Albright institute coming to Wellesley
By Joseph Williams, Globe Staff
WASHINGTON -- Former Secretary of State Madeleine Albright is in discussions to donate her papers to Wellesley College, inspiring the school to create an international studies school in her honor to train a new generation of women for the world stage.
Wellesley officials confirmed this week that the Madeleine K. Albright Institute for Global Affairs will begin classes in January, and Albright, the nation's first female chief diplomat, will be the school's first visiting professor. The program, which will admit between 40 and 50 undergraduates this year, will teach students to think broadly about complex international issues such as war, famine, and climate change.
Along with traditional political science and international affairs classes, students will also take courses in religion, sociology, anthropology, and other academic fields that can help them better understand the root causes of global problems.
"The Albright Institute will be a place where scholars and practitioners can gather to research, to reflect on, and discuss and debate global issues," Wellesley College President H. Kim Bottomly said in a statement. "It will be a place that brings a focused international perspective to our liberal arts curriculum. It will be a place that will play a critical role in Wellesley’s education of future women leaders across the world."

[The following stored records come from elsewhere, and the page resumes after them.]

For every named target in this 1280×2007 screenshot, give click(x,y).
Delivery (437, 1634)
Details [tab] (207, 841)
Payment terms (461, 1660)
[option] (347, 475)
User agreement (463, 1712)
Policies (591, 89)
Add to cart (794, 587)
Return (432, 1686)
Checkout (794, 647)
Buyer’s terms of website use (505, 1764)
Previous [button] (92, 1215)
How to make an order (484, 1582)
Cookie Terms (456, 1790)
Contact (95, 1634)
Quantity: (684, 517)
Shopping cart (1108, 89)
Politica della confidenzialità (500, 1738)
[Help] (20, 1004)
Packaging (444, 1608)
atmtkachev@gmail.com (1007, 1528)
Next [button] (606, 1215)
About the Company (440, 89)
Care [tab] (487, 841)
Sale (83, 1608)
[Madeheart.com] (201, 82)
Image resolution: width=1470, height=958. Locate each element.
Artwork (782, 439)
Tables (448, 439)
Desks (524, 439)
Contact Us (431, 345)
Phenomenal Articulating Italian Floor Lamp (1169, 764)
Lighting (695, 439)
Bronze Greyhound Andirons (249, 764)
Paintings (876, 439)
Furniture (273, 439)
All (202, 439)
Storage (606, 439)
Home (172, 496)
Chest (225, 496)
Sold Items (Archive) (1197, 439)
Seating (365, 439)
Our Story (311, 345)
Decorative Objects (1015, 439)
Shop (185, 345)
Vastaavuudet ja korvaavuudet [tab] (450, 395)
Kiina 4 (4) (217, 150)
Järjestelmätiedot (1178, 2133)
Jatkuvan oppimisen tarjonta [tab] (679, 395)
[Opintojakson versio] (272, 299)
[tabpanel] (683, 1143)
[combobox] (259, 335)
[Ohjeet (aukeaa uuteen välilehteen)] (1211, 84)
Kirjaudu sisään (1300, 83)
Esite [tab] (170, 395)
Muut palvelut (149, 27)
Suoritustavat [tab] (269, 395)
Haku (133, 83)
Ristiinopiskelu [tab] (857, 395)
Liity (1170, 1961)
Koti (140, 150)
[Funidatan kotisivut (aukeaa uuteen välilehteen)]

Albright -- a 1959 Wellesley graduate and the commencement speaker two years ago -- told the Globe that she is "over the moon" with the honor, which she will announce in a keynote speech this weekend at her 50th class reunion. "They actually came to me because they were interested in trying to figure out how to really expand what they already do so well: training young women for leadership in a variety of fields," she said in an interview.
Wellesley spokeswoman Elizabeth Gildersleeve said yesterday that the idea for the institute emerged from discussions between Albright and the college over the working papers Albright accumulated during her career. Because some of Albright's papers contain classified material, the donation is still in the works, Gildersleeve said. Officials are determining which papers can be released immediately, and which cannot be donated because they are secret.
The institute will be established regardless of when or whether the papers are donated. Gildersleeve said Wellesley is establishing a $6 million endowment for the institute, "and, conservatively speaking, we are more than halfway there." Despite the rocky economy, she added, "Our fundraising efforts have been gratifying."
The institute's interdisciplinary approach reflects her own philosophy about the complex dimensions of world affairs, Albright said, but it also is a significant departure from the traditional approach most colleges take on international studies.
As an undergraduate, Albright said, her curriculum was heavy on history and political science, and "it was a really big deal to take economics."
But as a diplomat, Albright said she quickly realized the world's problems are multi-dimensional, and what she learned studying economics, for instance, helped her understand forces at work behind various conflicts. "I have had to understand science," said Albright, who served as secretary of state from 1997 to 2001 under President Clinton. "I just came back from the Arctic. I now understand global warming."